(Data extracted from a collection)
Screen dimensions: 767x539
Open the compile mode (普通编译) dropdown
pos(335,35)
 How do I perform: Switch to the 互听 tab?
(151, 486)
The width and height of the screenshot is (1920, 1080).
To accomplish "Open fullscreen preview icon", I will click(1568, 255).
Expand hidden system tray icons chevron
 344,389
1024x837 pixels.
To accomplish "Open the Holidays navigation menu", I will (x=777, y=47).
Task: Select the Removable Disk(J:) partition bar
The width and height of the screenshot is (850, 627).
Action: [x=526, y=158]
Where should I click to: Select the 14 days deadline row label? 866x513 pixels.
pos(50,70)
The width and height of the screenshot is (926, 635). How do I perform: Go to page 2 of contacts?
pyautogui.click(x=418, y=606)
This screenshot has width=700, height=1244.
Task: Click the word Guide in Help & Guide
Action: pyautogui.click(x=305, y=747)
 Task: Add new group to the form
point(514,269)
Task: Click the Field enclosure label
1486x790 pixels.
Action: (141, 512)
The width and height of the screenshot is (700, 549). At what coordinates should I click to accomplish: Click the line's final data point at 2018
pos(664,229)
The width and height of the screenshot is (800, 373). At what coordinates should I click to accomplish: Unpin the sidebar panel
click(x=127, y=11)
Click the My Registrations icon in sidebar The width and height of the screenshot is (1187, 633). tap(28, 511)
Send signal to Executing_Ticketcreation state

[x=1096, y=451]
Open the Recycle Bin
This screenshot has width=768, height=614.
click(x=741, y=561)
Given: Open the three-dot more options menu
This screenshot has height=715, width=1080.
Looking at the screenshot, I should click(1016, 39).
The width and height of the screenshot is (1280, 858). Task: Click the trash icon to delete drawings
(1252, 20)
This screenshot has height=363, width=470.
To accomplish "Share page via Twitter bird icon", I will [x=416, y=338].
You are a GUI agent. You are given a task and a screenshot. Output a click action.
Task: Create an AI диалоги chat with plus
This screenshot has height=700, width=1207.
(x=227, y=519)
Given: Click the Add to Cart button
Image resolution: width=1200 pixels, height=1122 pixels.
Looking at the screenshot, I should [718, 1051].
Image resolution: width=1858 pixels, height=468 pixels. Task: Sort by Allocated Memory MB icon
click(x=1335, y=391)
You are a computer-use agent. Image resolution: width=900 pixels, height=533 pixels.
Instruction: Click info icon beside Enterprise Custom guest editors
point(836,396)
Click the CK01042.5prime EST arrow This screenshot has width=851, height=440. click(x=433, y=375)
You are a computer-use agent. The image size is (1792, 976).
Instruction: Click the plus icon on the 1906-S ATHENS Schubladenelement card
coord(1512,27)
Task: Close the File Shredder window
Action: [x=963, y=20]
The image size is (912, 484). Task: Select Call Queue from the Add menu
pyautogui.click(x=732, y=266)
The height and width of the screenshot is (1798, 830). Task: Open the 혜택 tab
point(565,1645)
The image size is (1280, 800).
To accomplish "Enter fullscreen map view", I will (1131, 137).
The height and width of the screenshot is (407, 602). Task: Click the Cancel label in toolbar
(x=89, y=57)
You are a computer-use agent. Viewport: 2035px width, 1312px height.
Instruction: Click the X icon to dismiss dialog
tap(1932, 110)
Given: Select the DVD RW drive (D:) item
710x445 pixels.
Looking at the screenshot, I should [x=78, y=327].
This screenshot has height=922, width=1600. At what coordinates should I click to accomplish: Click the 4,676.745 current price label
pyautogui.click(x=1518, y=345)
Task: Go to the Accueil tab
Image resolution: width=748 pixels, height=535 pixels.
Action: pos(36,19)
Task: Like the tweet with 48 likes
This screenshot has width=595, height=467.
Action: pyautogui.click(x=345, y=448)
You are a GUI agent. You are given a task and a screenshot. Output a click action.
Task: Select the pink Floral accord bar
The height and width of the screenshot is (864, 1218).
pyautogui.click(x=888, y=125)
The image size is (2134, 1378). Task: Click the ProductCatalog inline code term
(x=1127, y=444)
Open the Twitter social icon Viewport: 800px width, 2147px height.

*What the exercise asks*: Of the records above, copy each line that includes "will".

*Exercise response*:
To accomplish "Open fullscreen preview icon", I will click(1568, 255).
To accomplish "Open the Holidays navigation menu", I will (x=777, y=47).
To accomplish "Share page via Twitter bird icon", I will [x=416, y=338].
To accomplish "Enter fullscreen map view", I will (1131, 137).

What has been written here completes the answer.